**Assigned task:**
Beginning with the line that holds "Given: Close the New custom dimension dialog", copy each line through the end of the material below, exactly and with no pictures.

**Data in this exercise:**
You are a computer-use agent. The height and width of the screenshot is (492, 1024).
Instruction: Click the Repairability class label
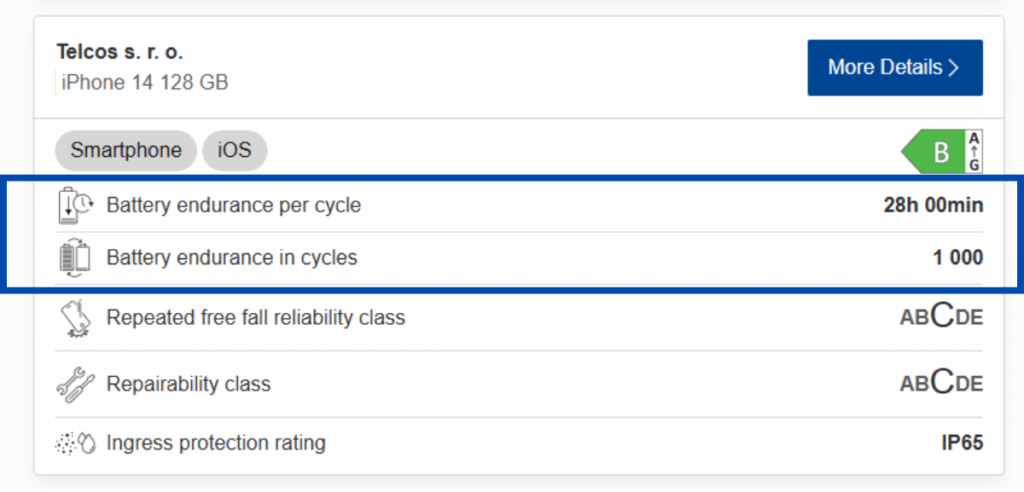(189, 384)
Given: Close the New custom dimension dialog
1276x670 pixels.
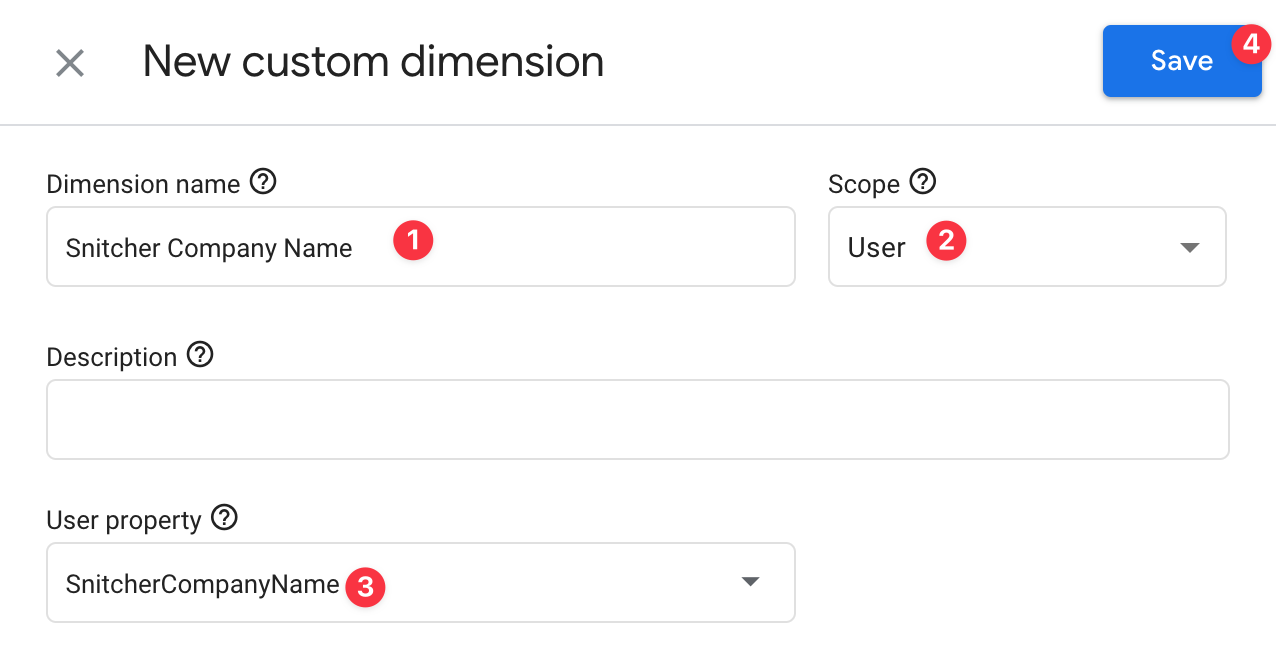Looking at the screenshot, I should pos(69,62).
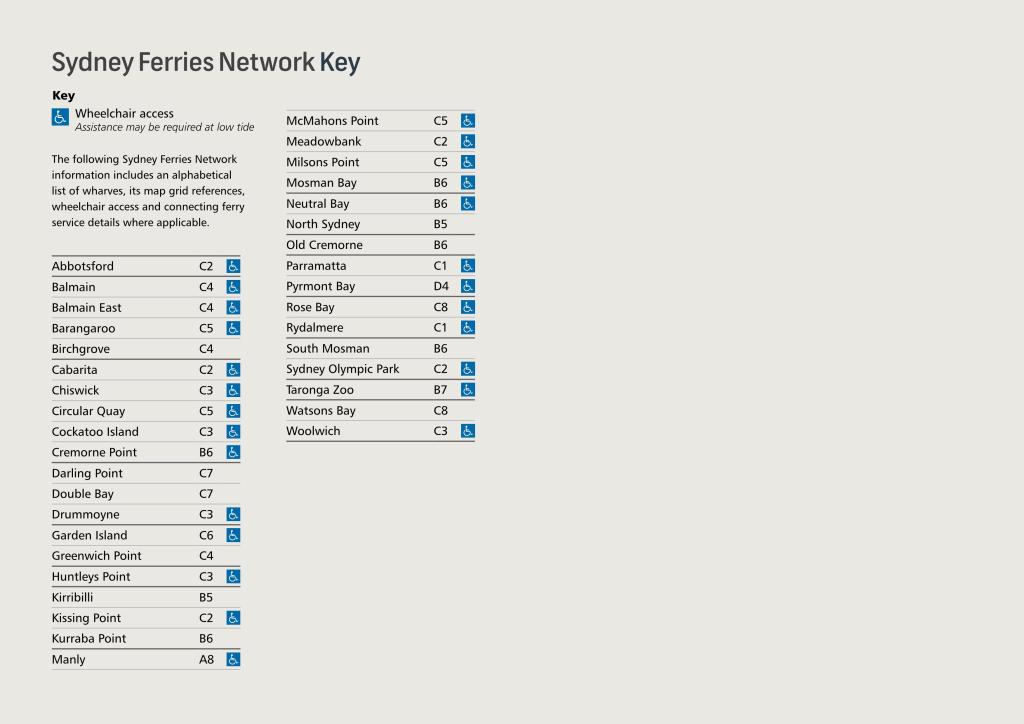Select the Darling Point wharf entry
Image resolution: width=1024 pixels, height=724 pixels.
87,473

**Response to the exercise:**
Given: Close the New custom dimension dialog
1276x670 pixels.
Looking at the screenshot, I should pos(69,62).
Select the Darling Point wharf entry
Image resolution: width=1024 pixels, height=724 pixels.
87,473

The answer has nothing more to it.